Es por eso que creo que, si una novela es verdaderamente buena, el final importa poco. Cuando una historia te ha llegado, la manera en que termina puede convertirse en algo secundario. Es más, puede incluso ser un estorbo.

Si no os ha pasado, seguro que conocéis a alguien que os ha contado que el libro que estaba leyendo le estaba gustando tanto, que lo dejó antes de acabarlo. Esa persona ha disfrutado tanto del viaje que prefiere dejar abierta la posibilidad de que esos personajes sigan ahí, en algún lugar viviendo sus vidas. Eso debería convencernos de que el final no es un objetivo deseado.

Las historias bien construidas te llevan a su final

Si nos salimos un momento de la literatura, tenemos ahí el final de Los Soprano. Fue tan brillante que todavía se habla hoy de él. ¿Importó realmente cómo terminó? La verdad es que puede que no tanto. Lo que importó fue sobre todo la sensación de vacío que nos dejó. Había que despedirse de Toni Soprano después de haberlo acompañarlo durante tanto tiempo.

Como muchos, tardé en asumir que ya no habría más Los Soprano y, a medida que pasaban los días, me fui convenciendo de que terminó como tenía que terminar. Y eso es con lo que quiero que os quedéis.

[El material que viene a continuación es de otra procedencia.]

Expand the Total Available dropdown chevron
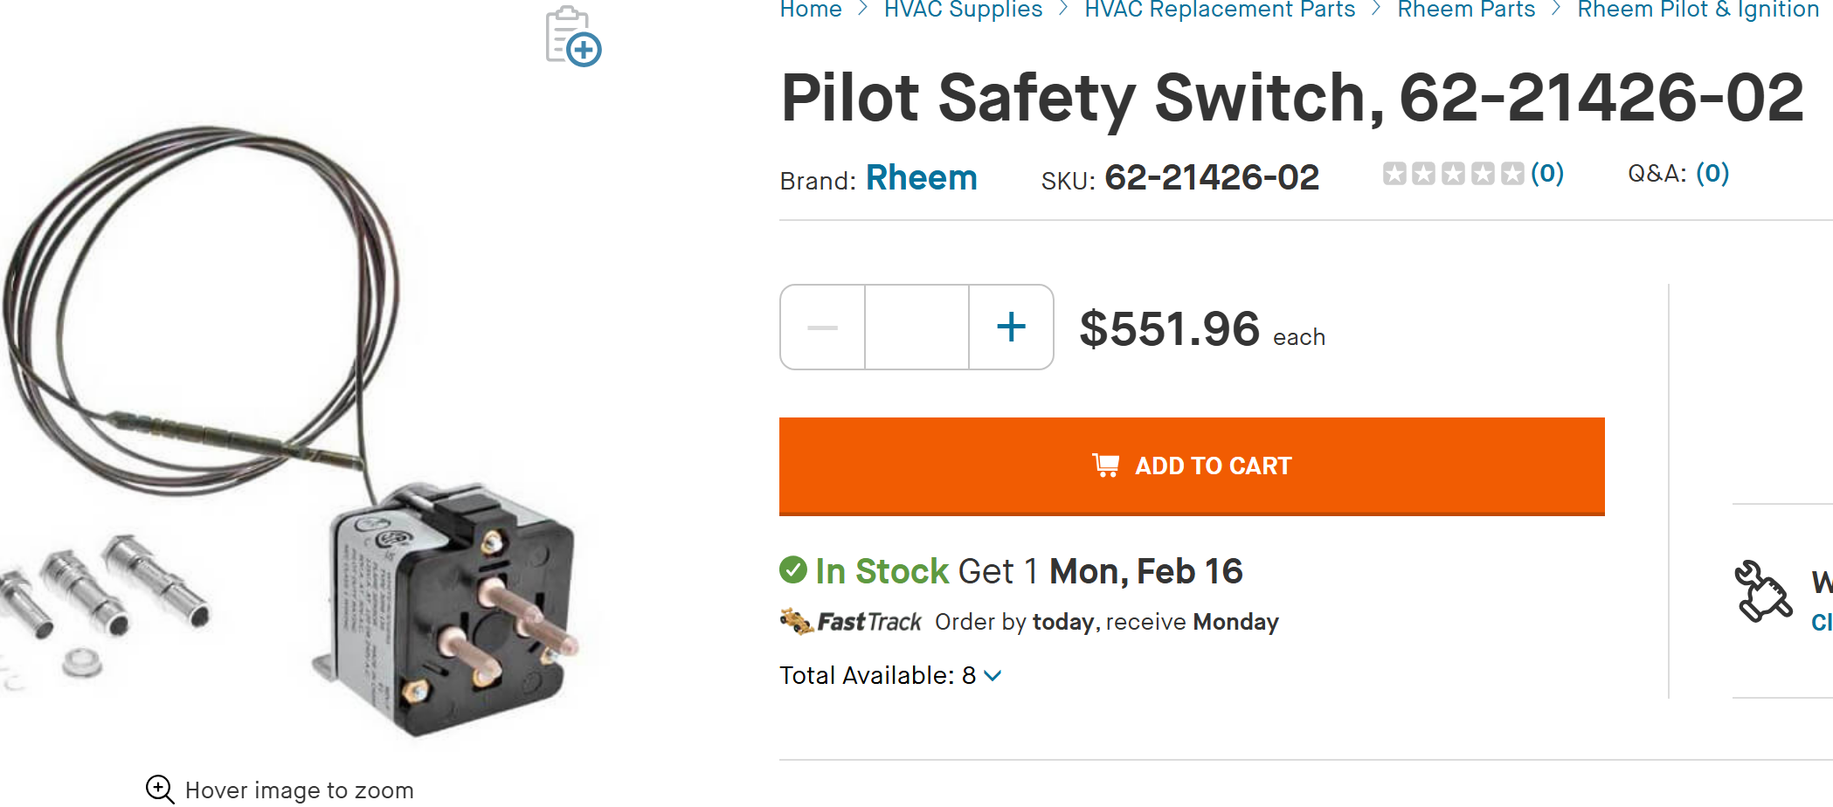Viewport: 1833px width, 807px height. [x=993, y=675]
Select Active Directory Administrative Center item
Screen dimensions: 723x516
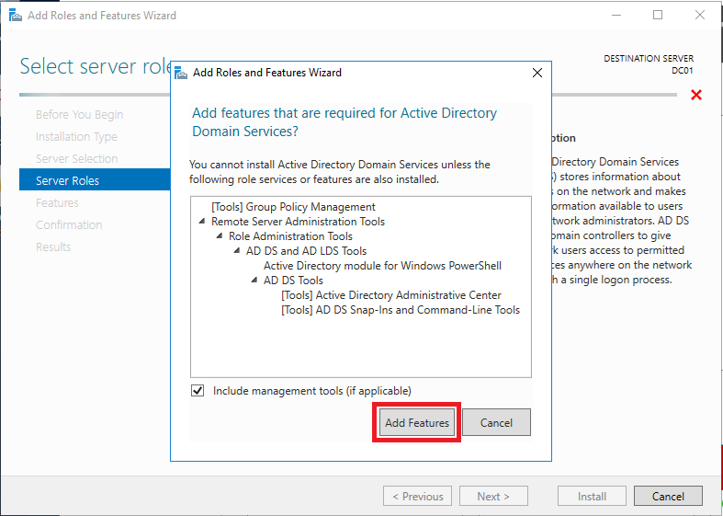coord(391,295)
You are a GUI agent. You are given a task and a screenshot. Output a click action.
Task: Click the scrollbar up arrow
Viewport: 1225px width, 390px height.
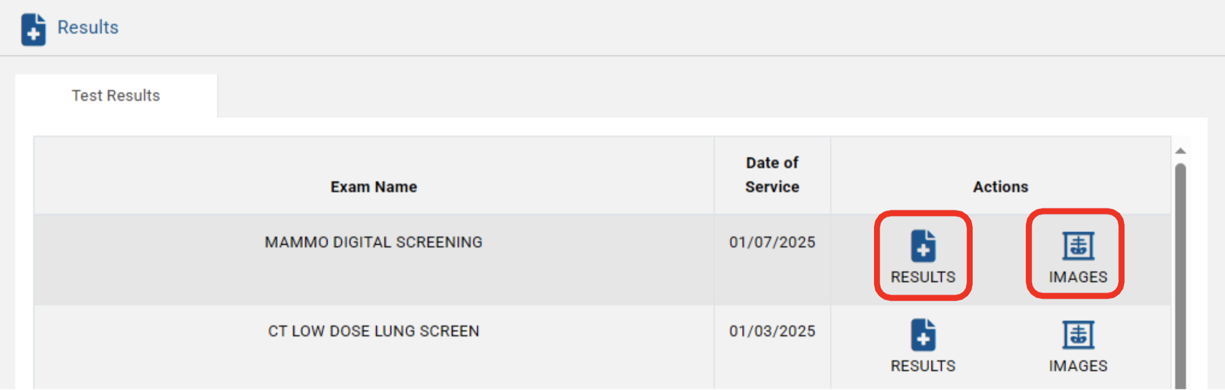pyautogui.click(x=1180, y=151)
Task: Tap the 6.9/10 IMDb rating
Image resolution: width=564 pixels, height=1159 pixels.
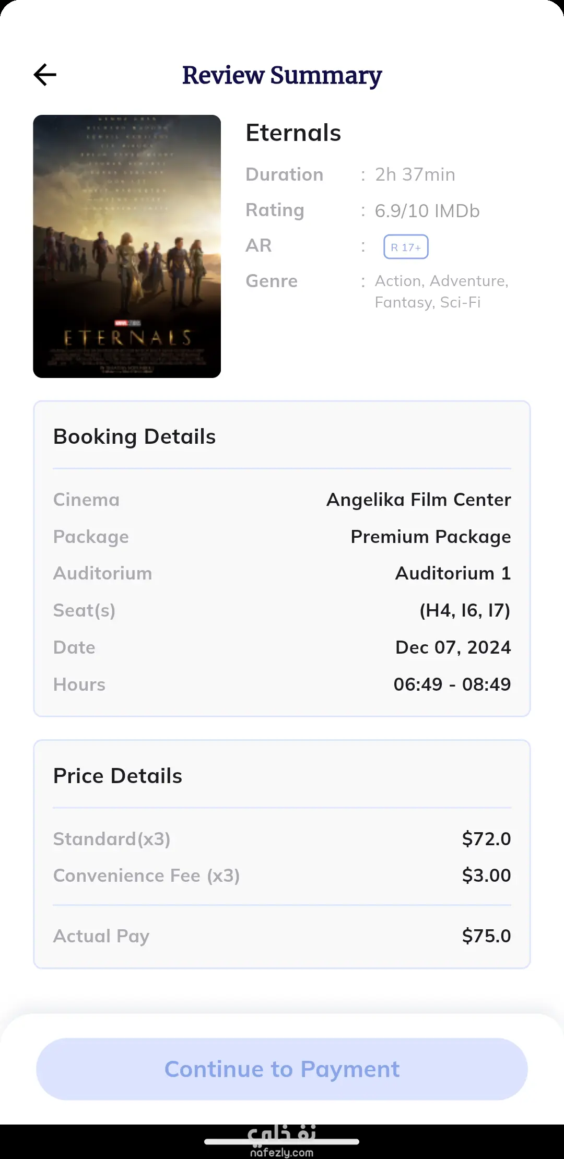Action: 427,211
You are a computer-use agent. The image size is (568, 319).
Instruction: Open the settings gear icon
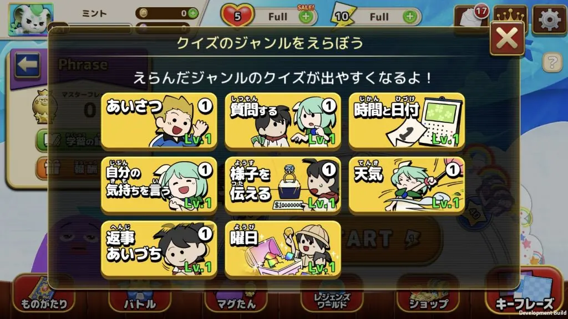[549, 19]
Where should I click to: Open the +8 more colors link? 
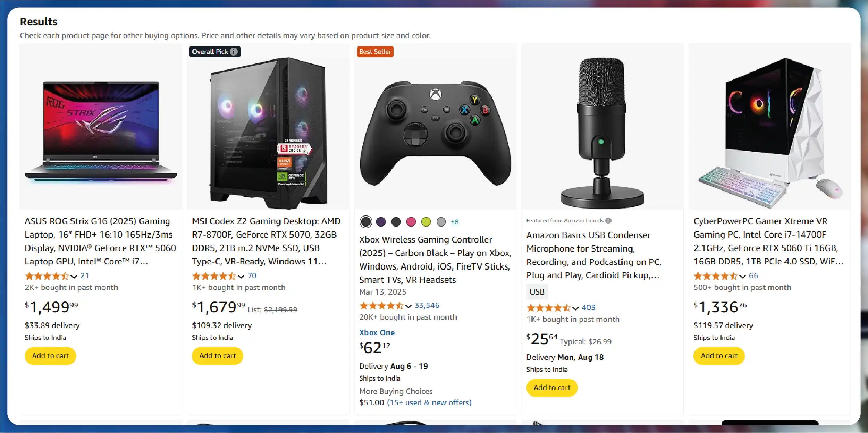pos(455,222)
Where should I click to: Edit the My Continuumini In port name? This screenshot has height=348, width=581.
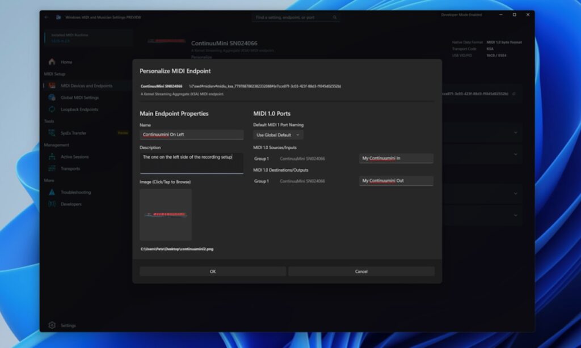pyautogui.click(x=395, y=158)
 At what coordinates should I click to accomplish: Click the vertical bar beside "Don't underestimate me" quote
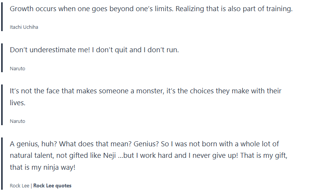2,58
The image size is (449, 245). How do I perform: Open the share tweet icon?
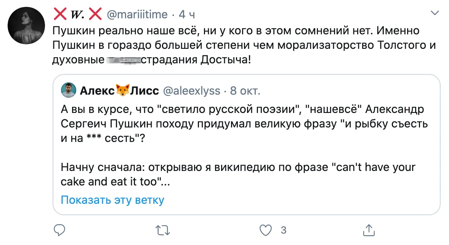(x=368, y=230)
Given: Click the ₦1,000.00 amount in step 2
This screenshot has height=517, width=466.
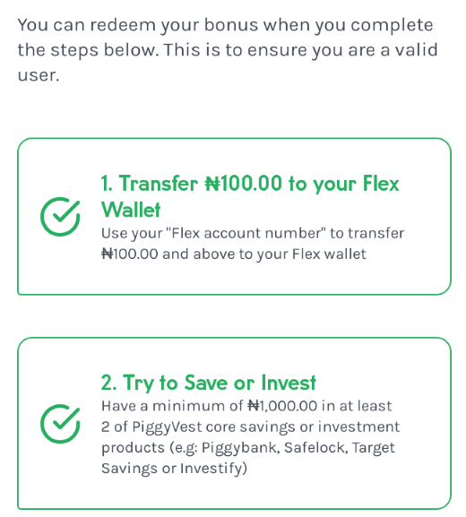Looking at the screenshot, I should [282, 406].
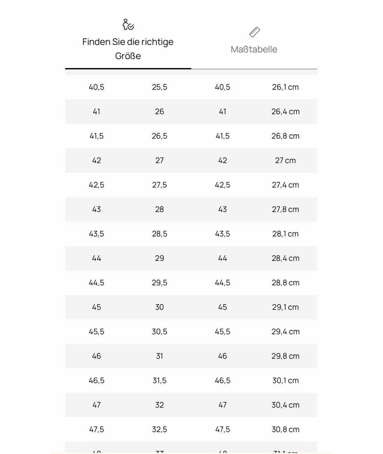Select the 28,8 cm cell for size 44,5
383x454 pixels.
click(285, 283)
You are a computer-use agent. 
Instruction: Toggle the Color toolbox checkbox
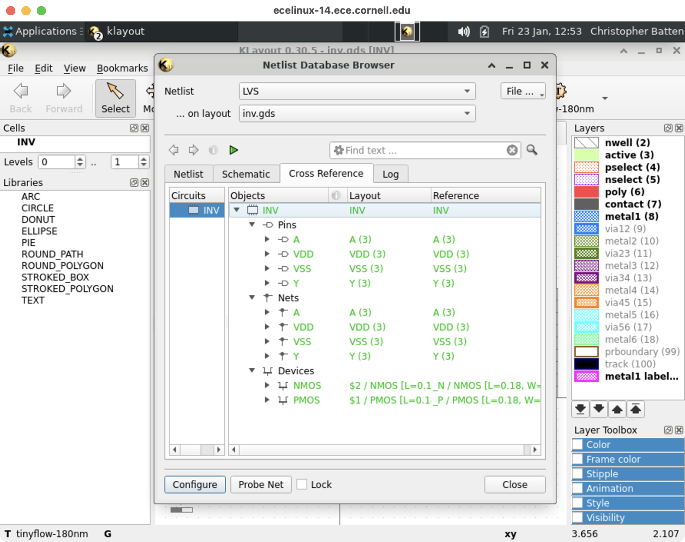click(x=577, y=445)
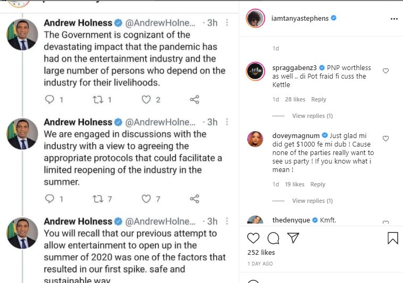Image resolution: width=403 pixels, height=283 pixels.
Task: Heart icon on first tweet with 2 likes
Action: pos(146,99)
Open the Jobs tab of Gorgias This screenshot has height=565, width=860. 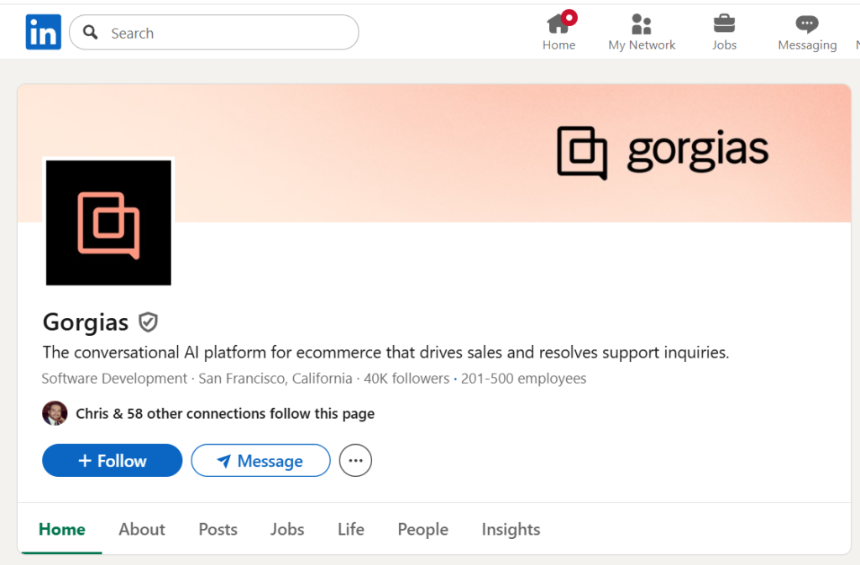286,529
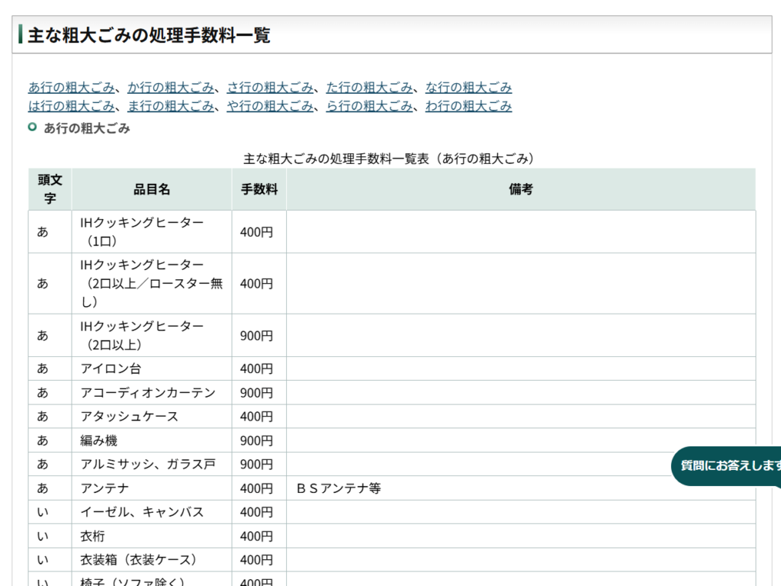Click the 主な粗大ごみの処理手数料一覧 page heading
The image size is (781, 586).
tap(149, 35)
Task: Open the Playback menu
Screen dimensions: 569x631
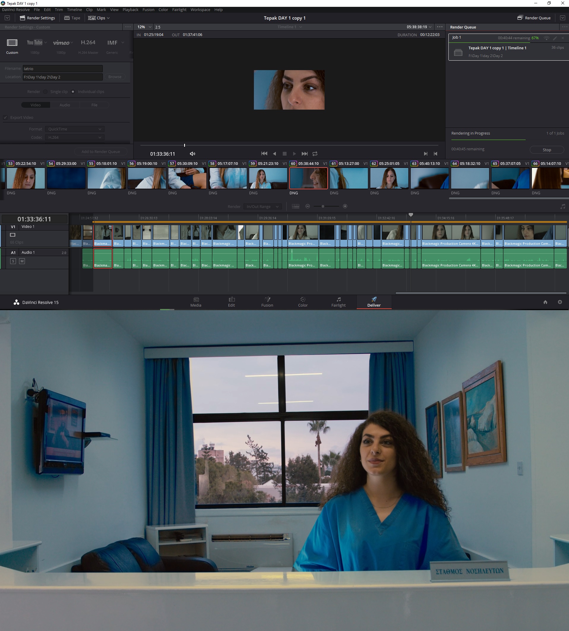Action: (130, 10)
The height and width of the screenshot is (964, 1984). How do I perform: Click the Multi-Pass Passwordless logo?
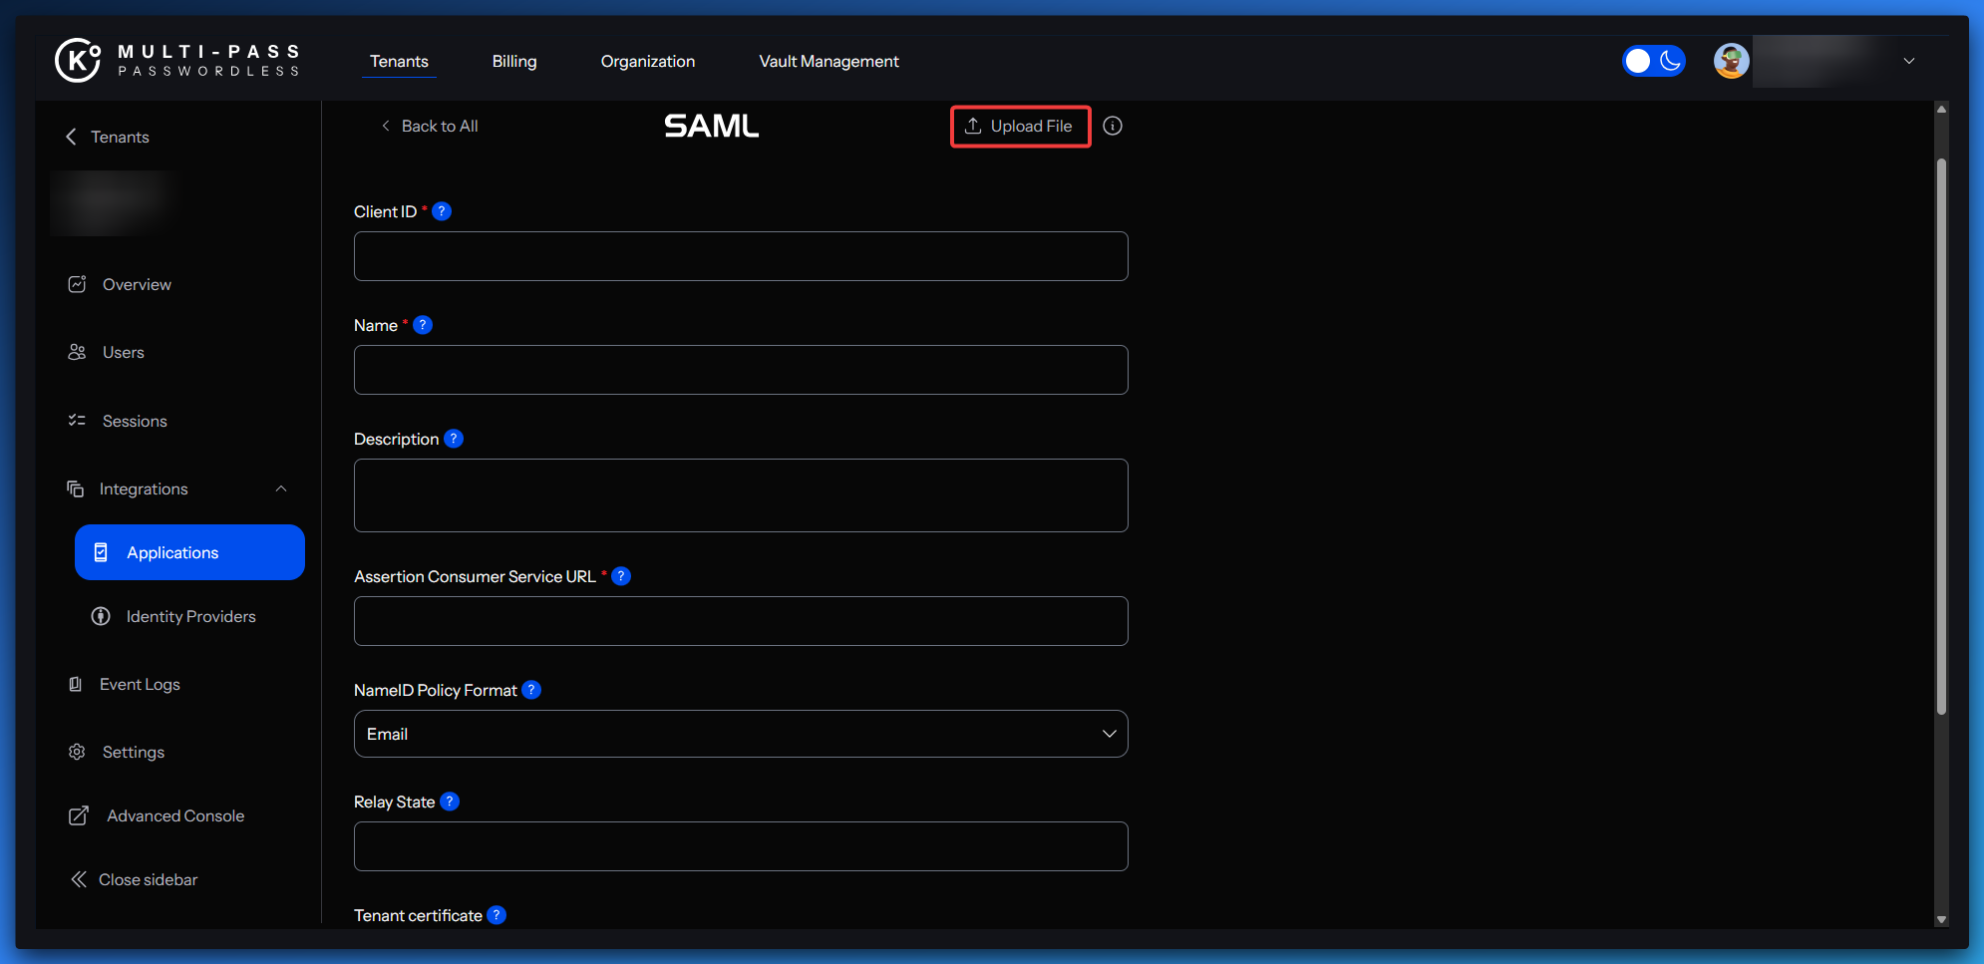pyautogui.click(x=177, y=61)

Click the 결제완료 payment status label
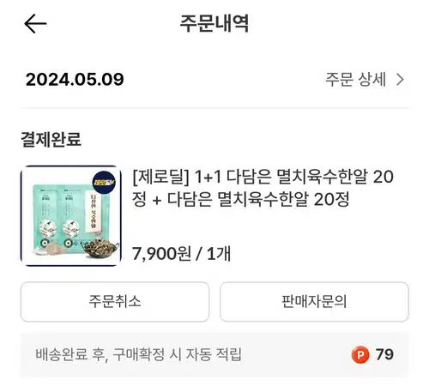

Cuando una novela está bien construida, el final prácticamente se escribe solo. No porque sea predecible, sino porque toda la narrativa, los personajes y sus decisiones te van llevando inevitablemente hacia el único desenlace posible. Es como si la historia supiera desde el principio a dónde tenía que llegar y tú, como escritor, solo tuvieras que acompañarla hasta allí.

Esto significa que, si has hecho bien tu trabajo durante todo el recorrido, el final será el que debe ser. No necesitas un giro espectacular ni una revelación impactante. Solo necesitas coherencia con todo lo que has construido.

Por lo que en lo que sobre todo tenéis que enfocaros cuando estéis escribiendo, es en construir personajes complejos y creíbles que evolucionen a lo largo de la narrativa, trabajar una voz única y una prosa cuidada que resuenen con el lector y cuidar los conflictos o momentos emocionales potentes a lo largo de toda la obra.

Un final decente es suficiente si habéis escrito una novela que valga la pena leer.